Bored Ape Yacht Club respond to accusations of Nazi imagery
- Bored Ape Yacht Club is the most famous NFT project on the internet.
- Recently, YouTuber Philion released a video – combing over their countless references to Neo-Nazi ideology.
- The internet is beginning to react as the video gains steam, with the rallying call to #burnbayc
Update 6/24/22: Bored Ape Yacht Club has responded to these allegations. We have updated the article to cover their response.
Anyone who has ever seen an NFT likely knows about Bored Ape Yacht Club – even if they don’t know the name.
The project has been the face of NFTs since its release in April of 2021. With the help of big-time celebrity promotion, BAYC has rocketed to the moon, making its creators millionaires in the process.
What if this project wasn’t just innocent monkeys wearing different outfits? What if the entire project is nothing more than an alt-right, 4Chan, Neo-Nazi troll?
Bored Ape Nazi Club
Sounds pretty crazy, huh?
That’s what a lot of people thought when Philion released his video on June 19, 2022: “Bored Ape Nazi Club.”
In the video, Philion outlines the numerous references – with varying levels of camouflage – to 4Chan troll culture, the alt-right, and Neo Nazis.
Some of the most obvious dog-whistles relate to the date of the project’s launch and the BAYC logo.
The project officially launched with a presale on April 23, 2021 – selling out shortly after. Despite this fact, the founders of BAYC credit the date as April 30, 2022: the date of Hitler’s death.
Even more damning is the Bored Ape logo – a monkey skull with 18 teeth on a black circle.
The logo, itself, is a reference to the SS Totenkopf. The 18 teeth is a significant alpha-numeric code: 1=A 8=H. AH= Adolf Hitler.
And that’s only scratching the surface. Philion goes deep, showcasing the countless ways that Bored Ape Yacht Club references Nazi ideology.
Update: the response
Bored Ape Yacht Club has released an official response to the allegations, categorically refuting them.
The post reiterated the “aping-in” meme as an inspiration behind the project, along with the name, Yuga Labs.

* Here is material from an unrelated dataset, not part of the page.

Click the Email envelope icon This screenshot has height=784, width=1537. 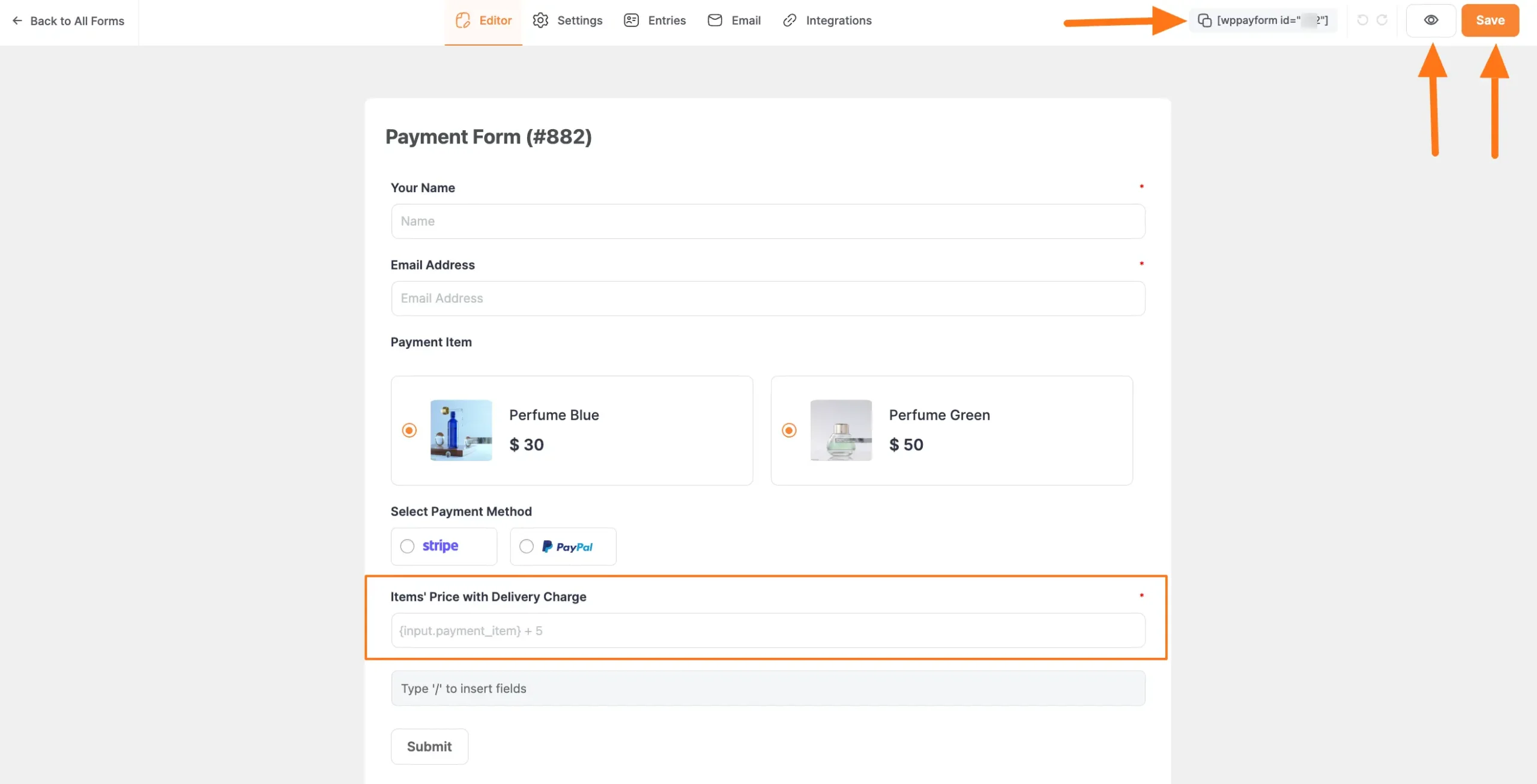pyautogui.click(x=714, y=20)
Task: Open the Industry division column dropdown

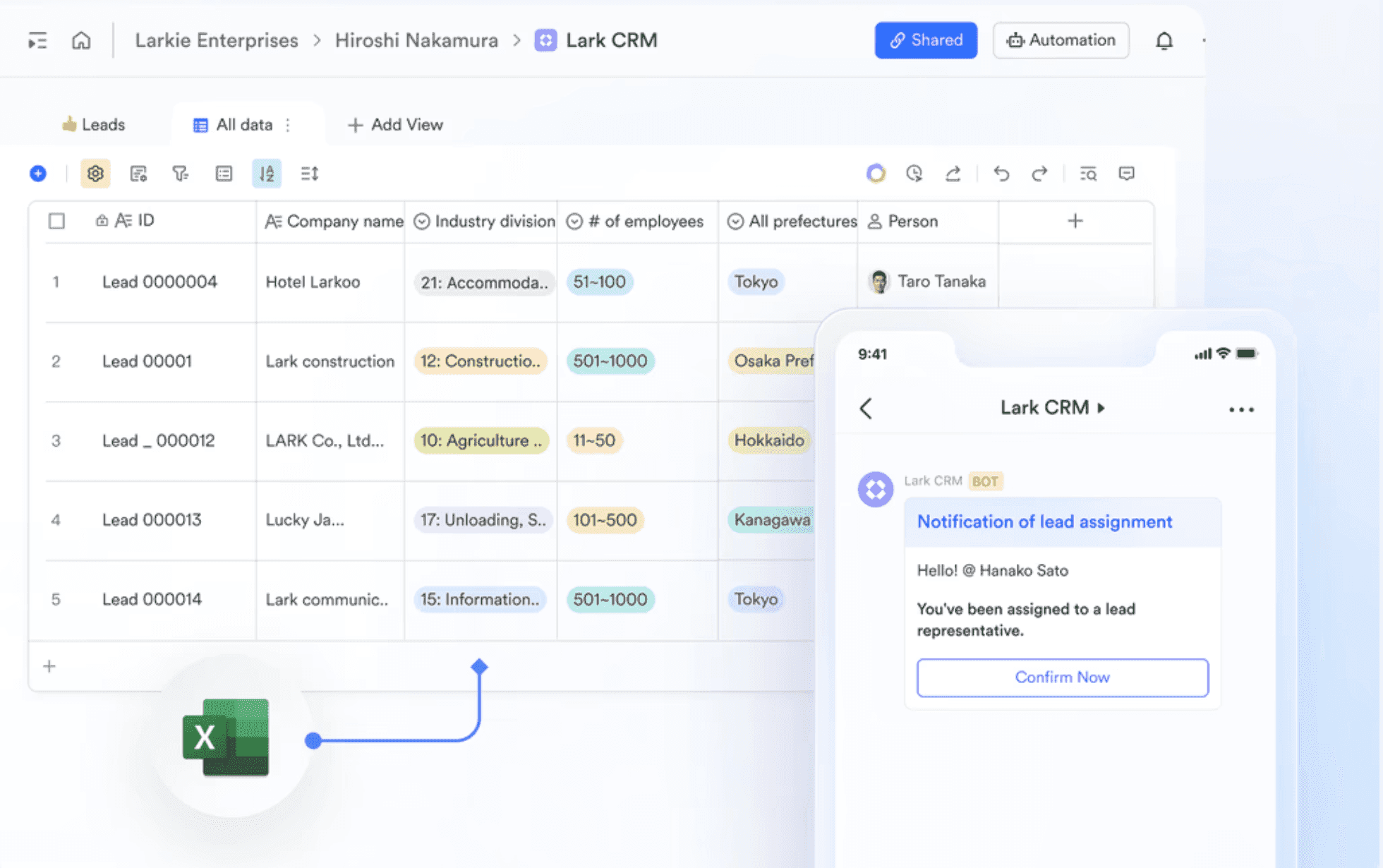Action: (x=422, y=221)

To give them credit, as Dan K put it on Twitter, gamers love obscure references and this one does make sense in the context of NFTs. The criticism of the Yuga Labs name was one of the weaker arguments in Philion’s original video.
Most of the statement was a re-tread of the explanations given in Philion’s video, but with more fervor.
To me, Dan K’s tweet thread was more impactful at dismantling the original claims than the official BAYC response was.
Is this the end of the Bored Ape Nazi Club conspiracy saga? Only time will tell.